■ **Problems to work on**:
• 1. According to the passage on New York's cannabis law, what had statewide cumulative legal sales reached by March 31, 2026?
• 2. Write out the passage on New York's cannabis law word for word, everything from "One of the law’s" down to "50% Equity Goal).".

■ **Selection**:

━━━━━━━━━━

Verify current rates with the NYS Department of Taxation and Finance and OCM before relying on these figures for business or budget decisions.

By the MRTA five-year mark on March 31, 2026, statewide cumulative legal sales had reached approximately $3.3 billion per the Governor’s Office. Cannabis tax revenue funds the Drug Treatment and Public Education Fund, the Community Reinvestment Grants Program, and the Cannabis Revenue Fund.

The MRTA’s Equity Architecture

One of the law’s defining choices was to set a 50% goal for SEE-applicant licenses — the most ambitious equity target written into any U.S. cannabis legalization statute. SEE applicants include Communities Disproportionately Impacted (CDI) by prior cannabis enforcement, minority-owned businesses, women-owned businesses, distressed farmers, and service-disabled veterans. As of February 2026, the CCB reported 53% of newly approved licenses in that cohort went to SEE applicants — a meaningful step toward the goal, though the broader equity outcome has been mixed (see The MRTA 50% Equity Goal).

What the MRTA Did Not Do

The MRTA legalized adult-use cannabis at the state level but did not change federal law. Cannabis remains Schedule I under the federal Controlled Substances Act. Federal employment, federal contractors, federal land, and the federal financial system (banking, securities) all still operate under federal cannabis prohibition. The Federal Employment in NYC page details the practical consequences for the city’s federally-tied workforce.

━━━━━━━━━━

■ **Data**:
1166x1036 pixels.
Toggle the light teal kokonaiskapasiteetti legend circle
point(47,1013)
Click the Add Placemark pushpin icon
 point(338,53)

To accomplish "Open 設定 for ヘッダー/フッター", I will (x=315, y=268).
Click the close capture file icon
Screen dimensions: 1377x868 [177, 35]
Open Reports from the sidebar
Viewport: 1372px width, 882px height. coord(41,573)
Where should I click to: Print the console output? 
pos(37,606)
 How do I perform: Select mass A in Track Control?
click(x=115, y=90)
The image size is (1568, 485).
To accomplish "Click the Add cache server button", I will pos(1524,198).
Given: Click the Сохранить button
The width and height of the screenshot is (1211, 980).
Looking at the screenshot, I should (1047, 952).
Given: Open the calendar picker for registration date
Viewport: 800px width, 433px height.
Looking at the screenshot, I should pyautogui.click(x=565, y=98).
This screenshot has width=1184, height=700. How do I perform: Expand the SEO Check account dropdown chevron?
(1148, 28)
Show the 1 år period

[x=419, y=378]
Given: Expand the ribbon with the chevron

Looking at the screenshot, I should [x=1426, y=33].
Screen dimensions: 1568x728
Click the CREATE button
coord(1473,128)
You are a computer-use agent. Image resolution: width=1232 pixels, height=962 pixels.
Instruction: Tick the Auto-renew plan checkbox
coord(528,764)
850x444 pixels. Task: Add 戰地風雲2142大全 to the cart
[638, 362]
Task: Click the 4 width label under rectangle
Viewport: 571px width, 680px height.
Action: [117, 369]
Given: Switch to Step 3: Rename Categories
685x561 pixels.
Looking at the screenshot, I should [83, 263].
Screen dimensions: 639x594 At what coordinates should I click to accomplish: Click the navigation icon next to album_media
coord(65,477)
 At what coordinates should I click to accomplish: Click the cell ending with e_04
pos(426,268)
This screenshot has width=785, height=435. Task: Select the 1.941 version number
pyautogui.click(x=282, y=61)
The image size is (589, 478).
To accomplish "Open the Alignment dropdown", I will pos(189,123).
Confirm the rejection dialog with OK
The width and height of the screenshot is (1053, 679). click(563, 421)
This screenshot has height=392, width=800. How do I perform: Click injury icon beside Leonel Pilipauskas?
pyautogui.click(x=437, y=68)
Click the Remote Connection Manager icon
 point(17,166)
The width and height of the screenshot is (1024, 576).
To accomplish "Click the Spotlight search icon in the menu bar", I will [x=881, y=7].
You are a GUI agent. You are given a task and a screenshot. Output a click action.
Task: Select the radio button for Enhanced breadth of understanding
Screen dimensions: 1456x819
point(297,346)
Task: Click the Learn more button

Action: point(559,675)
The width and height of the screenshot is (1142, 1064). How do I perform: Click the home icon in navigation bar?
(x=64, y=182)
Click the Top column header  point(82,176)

━━━━━━━━━━

■ **Solutions by task**:
• 1. Approximately $3.3 billion

• 2.
One of the law’s defining choices was to set a 50% goal for SEE-applicant licenses — the most ambitious equity target written into any U.S. cannabis legalization statute. SEE applicants include Communities Disproportionately Impacted (CDI) by prior cannabis enforcement, minority-owned businesses, women-owned businesses, distressed farmers, and service-disabled veterans. As of February 2026, the CCB reported 53% of newly approved licenses in that cohort went to SEE applicants — a meaningful step toward the goal, though the broader equity outcome has been mixed (see The MRTA 50% Equity Goal).